◆ Problem statement:
Each record should be given again exactly as it appears, with no image included.

════════

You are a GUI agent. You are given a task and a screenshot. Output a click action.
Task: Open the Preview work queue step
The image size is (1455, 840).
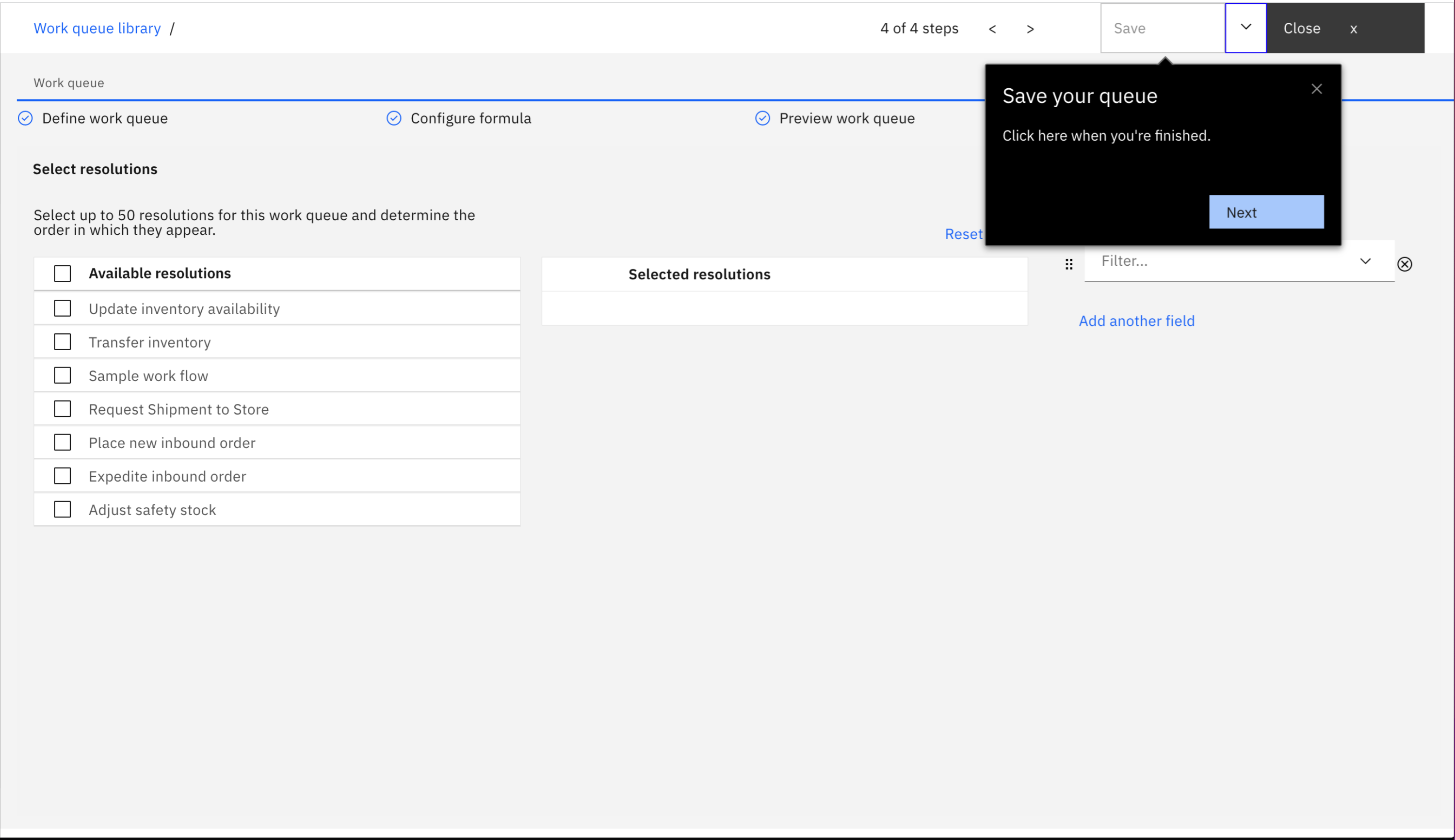[846, 118]
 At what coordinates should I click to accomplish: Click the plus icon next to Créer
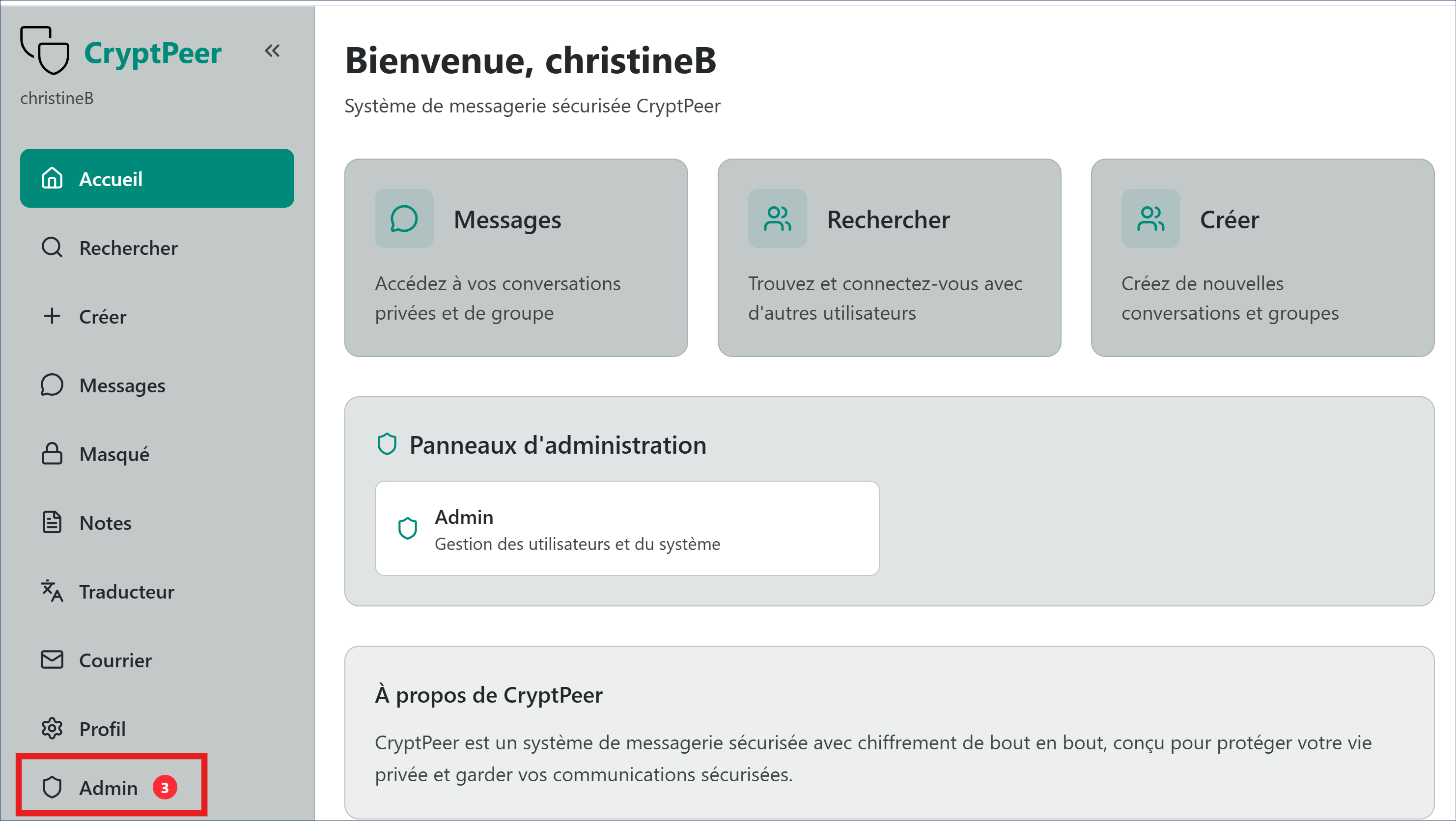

════════

◆ Solution to this exercise:
You are a GUI agent. You are given a task and a screenshot. Output a click action.
Task: Open the Preview work queue step
The image size is (1455, 840).
[846, 118]
 At what coordinates should I click to accomplish: Click the plus icon next to Créer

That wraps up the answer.